EXERCISE: All of the entries are to be printed exactly as they appear.

RECORDS TO USE:
******
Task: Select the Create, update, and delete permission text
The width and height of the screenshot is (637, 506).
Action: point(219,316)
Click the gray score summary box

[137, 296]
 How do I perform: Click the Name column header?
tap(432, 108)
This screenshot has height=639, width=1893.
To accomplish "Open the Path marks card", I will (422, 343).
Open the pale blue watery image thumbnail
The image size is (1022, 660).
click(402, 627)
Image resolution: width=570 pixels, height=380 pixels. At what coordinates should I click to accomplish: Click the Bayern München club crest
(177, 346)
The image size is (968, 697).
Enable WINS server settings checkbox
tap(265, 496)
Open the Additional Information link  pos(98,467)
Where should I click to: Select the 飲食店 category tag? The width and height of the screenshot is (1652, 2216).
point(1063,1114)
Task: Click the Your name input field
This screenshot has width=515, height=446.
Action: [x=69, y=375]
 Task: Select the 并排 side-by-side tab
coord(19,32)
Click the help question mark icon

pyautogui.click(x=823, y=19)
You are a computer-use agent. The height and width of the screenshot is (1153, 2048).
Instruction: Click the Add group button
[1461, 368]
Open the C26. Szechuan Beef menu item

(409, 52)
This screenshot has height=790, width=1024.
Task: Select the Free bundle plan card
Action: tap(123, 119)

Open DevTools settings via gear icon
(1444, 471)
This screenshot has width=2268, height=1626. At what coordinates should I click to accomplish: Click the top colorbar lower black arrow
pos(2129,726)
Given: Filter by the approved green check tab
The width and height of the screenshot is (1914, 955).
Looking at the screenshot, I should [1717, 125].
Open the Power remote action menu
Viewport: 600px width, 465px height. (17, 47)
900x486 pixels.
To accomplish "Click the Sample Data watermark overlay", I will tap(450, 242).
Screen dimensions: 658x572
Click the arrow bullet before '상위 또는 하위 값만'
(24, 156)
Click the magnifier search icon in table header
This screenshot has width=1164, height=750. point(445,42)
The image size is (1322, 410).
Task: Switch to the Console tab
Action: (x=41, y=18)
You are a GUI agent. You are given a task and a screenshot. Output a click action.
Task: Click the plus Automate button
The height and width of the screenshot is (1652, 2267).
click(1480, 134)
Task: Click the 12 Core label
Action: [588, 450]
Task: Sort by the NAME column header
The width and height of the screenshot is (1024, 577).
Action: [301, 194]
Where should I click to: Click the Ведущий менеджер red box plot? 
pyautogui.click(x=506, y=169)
******
ANSWER FOR THIS EXERCISE:
Task: Select the Create, update, and delete permission text
The width and height of the screenshot is (637, 506).
Action: point(219,316)
Click the gray score summary box

[137, 296]
 How do I perform: Click the Name column header?
tap(432, 108)
This screenshot has height=639, width=1893.
To accomplish "Open the Path marks card", I will (422, 343).
Open the pale blue watery image thumbnail
The image size is (1022, 660).
click(402, 627)
Image resolution: width=570 pixels, height=380 pixels. At what coordinates should I click to accomplish: Click the Bayern München club crest
(177, 346)
The image size is (968, 697).
Enable WINS server settings checkbox
tap(265, 496)
Open the Additional Information link  pos(98,467)
Where should I click to: Select the 飲食店 category tag? The width and height of the screenshot is (1652, 2216).
point(1063,1114)
Task: Click the Your name input field
This screenshot has width=515, height=446.
Action: [x=69, y=375]
 Task: Select the 并排 side-by-side tab
coord(19,32)
Click the help question mark icon

pyautogui.click(x=823, y=19)
You are a computer-use agent. The height and width of the screenshot is (1153, 2048).
Instruction: Click the Add group button
[1461, 368]
Open the C26. Szechuan Beef menu item

(409, 52)
This screenshot has height=790, width=1024.
Task: Select the Free bundle plan card
Action: tap(123, 119)

Open DevTools settings via gear icon
(1444, 471)
This screenshot has width=2268, height=1626. At what coordinates should I click to accomplish: Click the top colorbar lower black arrow
pos(2129,726)
Given: Filter by the approved green check tab
The width and height of the screenshot is (1914, 955).
Looking at the screenshot, I should [1717, 125].
Open the Power remote action menu
Viewport: 600px width, 465px height. (17, 47)
900x486 pixels.
To accomplish "Click the Sample Data watermark overlay", I will tap(450, 242).
Screen dimensions: 658x572
Click the arrow bullet before '상위 또는 하위 값만'
(24, 156)
Click the magnifier search icon in table header
This screenshot has width=1164, height=750. point(445,42)
The image size is (1322, 410).
Task: Switch to the Console tab
Action: (x=41, y=18)
You are a GUI agent. You are given a task and a screenshot. Output a click action.
Task: Click the plus Automate button
The height and width of the screenshot is (1652, 2267).
click(1480, 134)
Task: Click the 12 Core label
Action: [588, 450]
Task: Sort by the NAME column header
The width and height of the screenshot is (1024, 577).
Action: [301, 194]
Where should I click to: Click the Ведущий менеджер red box plot? 
pyautogui.click(x=506, y=169)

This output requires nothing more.